The gentle art of soundscaping is not for the faint hearted!
Subtly is the key.
This is not a skill most of us are born with. It takes time to learn that less is so much more than more. The point is that an outside recording, as discussed in the last post, can be ruined with too much background sound.
This tells you all you need to know, really.
Go and make a recording in coffee shop. Sit as close as you can to espresso machine and hit record. Speak into the mic, using a written script, about 3 mins or so. Take the audio file to your dedicated recording space, re-read the script and now you have two versions. One with lots of background noise and one clean version.
To achieve the same, coffee shop effect in the clean version will require much less sound, much lower volume levels. This gives you some idea of both the suggestive power of sound and the need to use a light in touch.
This is a great exercise to understand how our hearing works and the way we can work with that knowledge.
Fade ins and fade outs, intros and outros are all affected by this knowledge.

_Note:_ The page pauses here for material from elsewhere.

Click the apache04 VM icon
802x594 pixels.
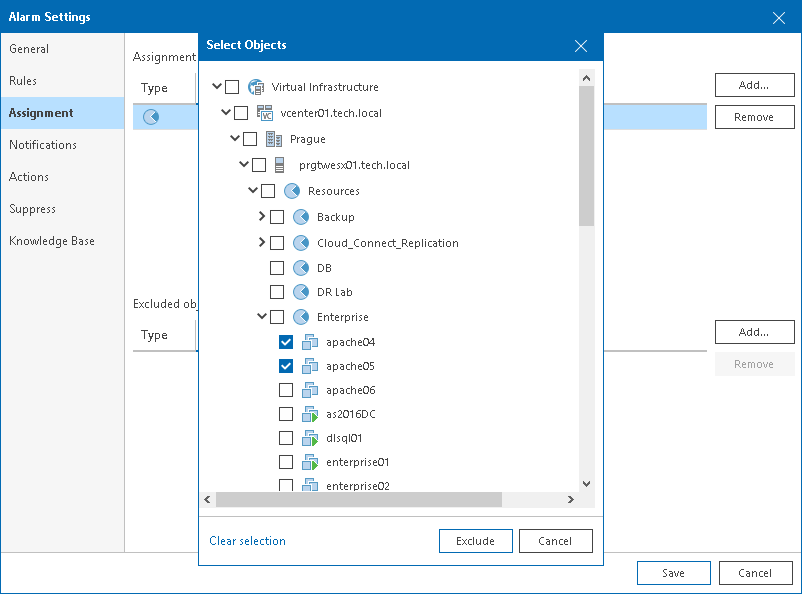[310, 342]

It can also, as it has in my case, lead to an obsessive collection of soundscapes. A “This might be useful one day.” sort of mentality. Or to be a little more unkind, soundscape hoarding. I’ve not used this collection overly much but it is there and waiting. In the podcasts I produce there is little need for soundscaping. I think this is probably the case with most of the shows I listen to as well.
Soundscaping does have a place in the documentary style show. It can enhance the feeling of a place we are only experiencing aurally. Done with a sledgehammer effect it will destroy the story. None of us would do that now we have, at least as a thought experiment, conducted the two recordings test mentioned above, would we?
Music is an even trickier thing to deal with. I am as unmusical as it is possible to me. Therefore I keep away from using music. This avoids errors in mood changes through the wrong melody and avoids any possibility of being sued for copyright breach.
Copyright is the subject of an upcoming post so I’ll not go too deeply into it here. Suffice to say until you are successful, no one will care too deeply about you using their music. If, on the other hand, you manage to create a podcast bringing in a six figure sum, you can be sure it will be checked to see if you’re using things you shouldn’t. Removing a piece of music and re-publishing a single episode is a pain, doing it for a couple of hundred episodes is a nightmare. On the upside, if you are bringing in a six figure sum, you can probably pay someone else to to the leg work. On the whole, generally, don’t use any music you have composed, played and recorded yourself without written permission.